Discussion: Add machine-readable-context-info to Gradle dependencies (aka WHY) and add it to cyclonedx json/xml report

[k3b]

Is your feature request related to a problem? Please describe.

I am an android software developer and i want to find out why certain dependencies are included.

The grade plugin org.cyclonedx.bom is a good tool to analyse the dependencies but i found now way to document in the sourcecode, why a dependency exists.

Describe the solution you'd like

As a SoftwareArchitect and Scrum-ProductOwner
I want to harvest the software libraries that my app uses (aka gradle-dependencies) and WHY these libs where added.
So that I can evaluate the risks(Attack surface), costs(in kilobytes) and benefites(Feature that makes it neccessary to add the lib)
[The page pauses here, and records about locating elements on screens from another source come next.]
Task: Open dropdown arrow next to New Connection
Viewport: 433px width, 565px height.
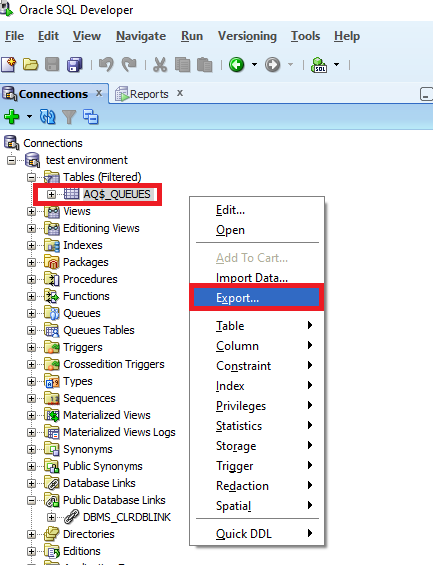Action: (x=29, y=116)
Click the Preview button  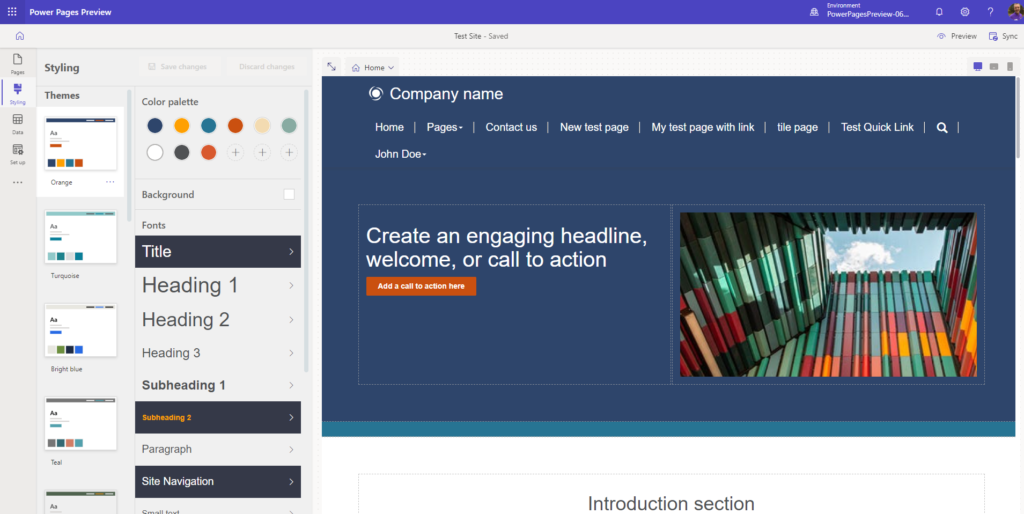tap(957, 37)
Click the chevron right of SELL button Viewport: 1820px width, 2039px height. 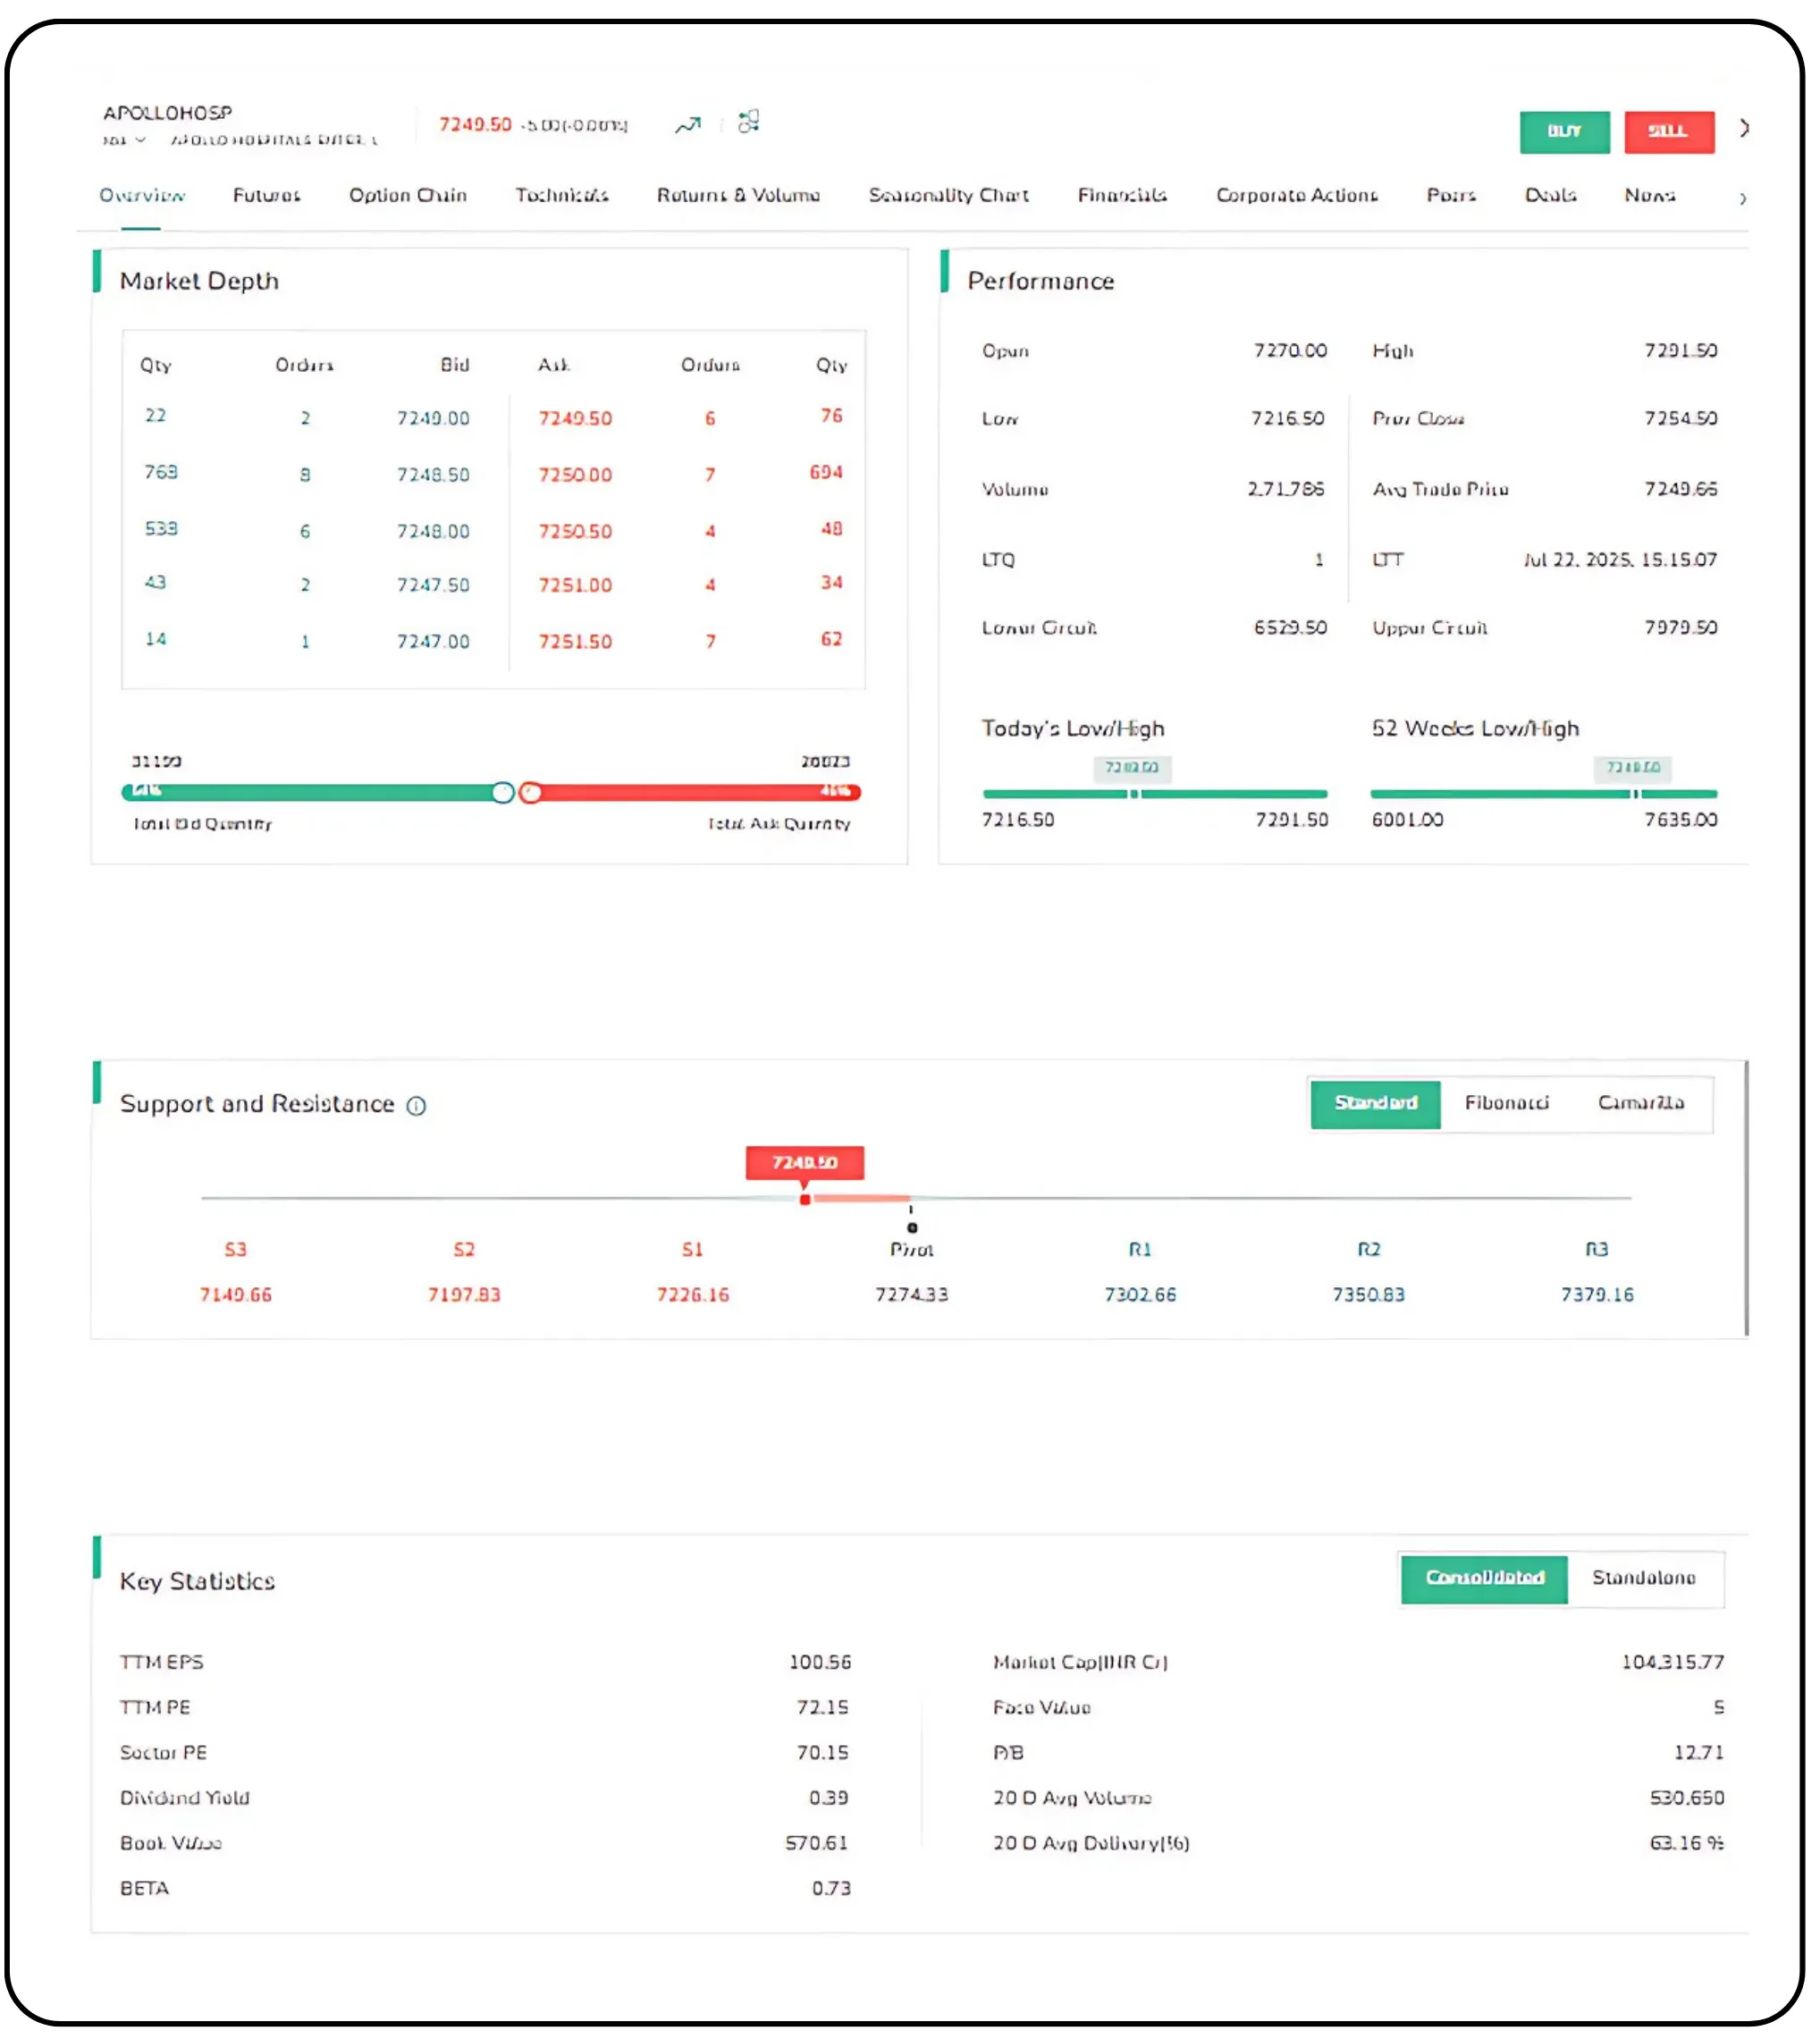tap(1746, 129)
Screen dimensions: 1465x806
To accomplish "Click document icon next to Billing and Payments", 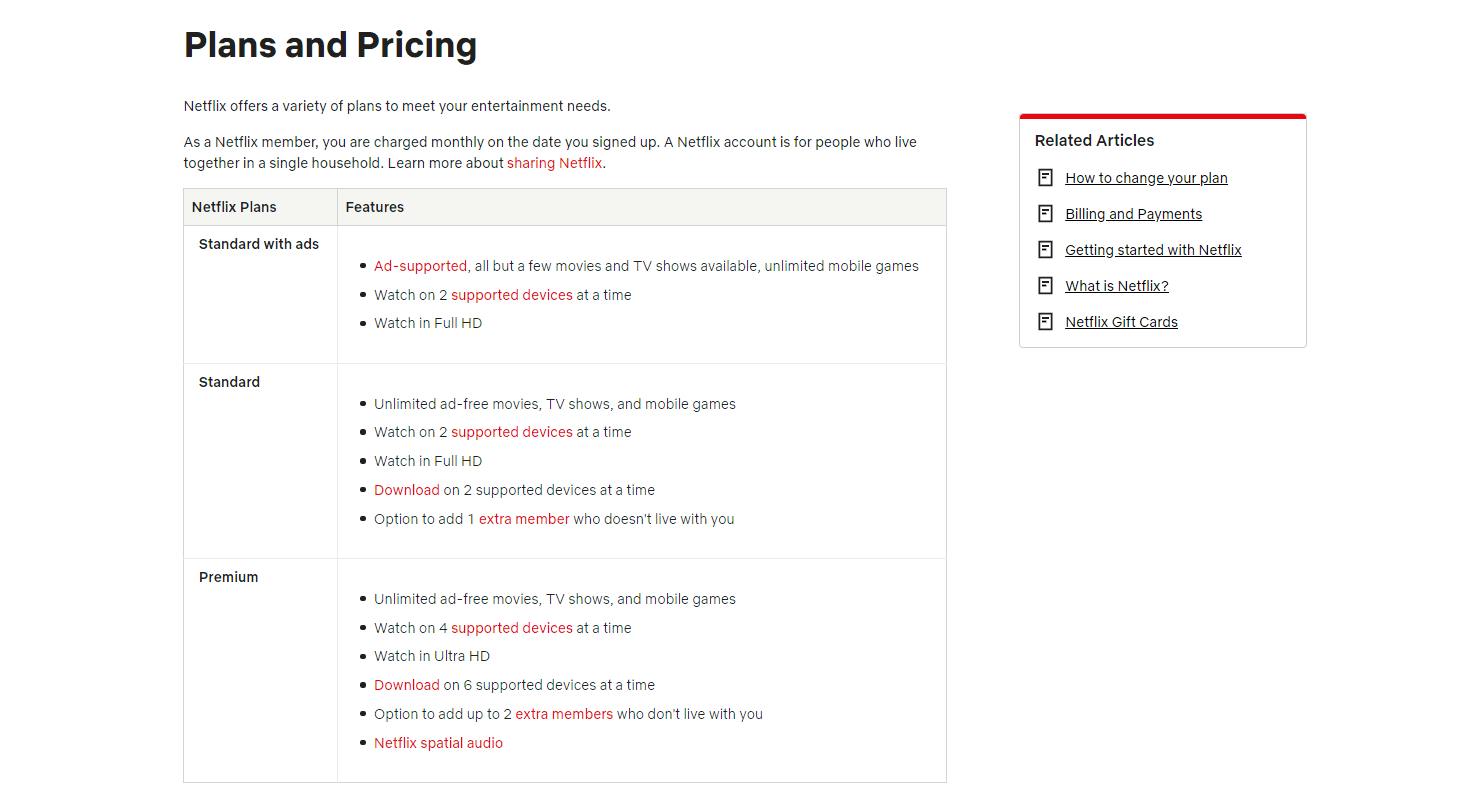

Currently in gradle build files (ie build.gradle) it is not common practise to add document context infos about a dependency(why/when).
As far as i know there is currently no standard to do this.

The grade plugin org.cyclonedx.bom could become a tool to harvest these additional infos.
The generated xml/json data file could then be processed to analyse risks/costs/benefits

Example build.gradle

dependencies {
	...
	/** Barcode Scanner that allows to scan the member card.
	  * @see Jiira ticket MyProject-123
	  * @since [3.1] [2024/08] */
	implementation 'com.budiyev.android:code-scanner:2.1.0'
}

My example uses a Javadoc notation to add the context infos (Feature that requires the dependency, when it was added and where i can find more info)

Is there any other grade-ddl element that can be used to host the context info?

What are your thoughts ?

See also

• Add support for properties Add support for properties #706
• Introduce a way to provide project description Introduce a way to provide project description #472

Describe alternatives you've considered

No response

Additional context

No response

Contribution

• I am willing to provide an implementation
• I will wait until somebody else implements it

[ThomGeG]

I've had to do a similar thing to audit the dependencies of my projects in the past. What I had done was written a custom Groovy script (can't share sorry) that augmented the SBOMs will all kinds of additional meta-data that I wanted/needed. Said meta-data was a mix of stuff I dynamically pulled from Maven Central (like what the latest release version of that dependency is) and some static stuff coming from some JSON kept elsewhere.

You could take a similar approach - expect developers to maintain some kind of JSON file somewhere then write a Gradle task that uses it to augment the SBOMs that have just come out of the cyclonedxBom task. You should also presumably be able to write the task so that it'll fail if anybody has neglected to add an entry for a certain direct dependency.

[GG-25]

I’ve faced similar challenges when auditing dependencies, though more from a planning and risk perspective than coding. In supply chains, we usually add metadata like criticality or purpose to BOMs to make decisions actionable. Something similar in SBOMs—optional fields showing why a dependency exists or what it supports—could help teams prioritise remediation and assess risk.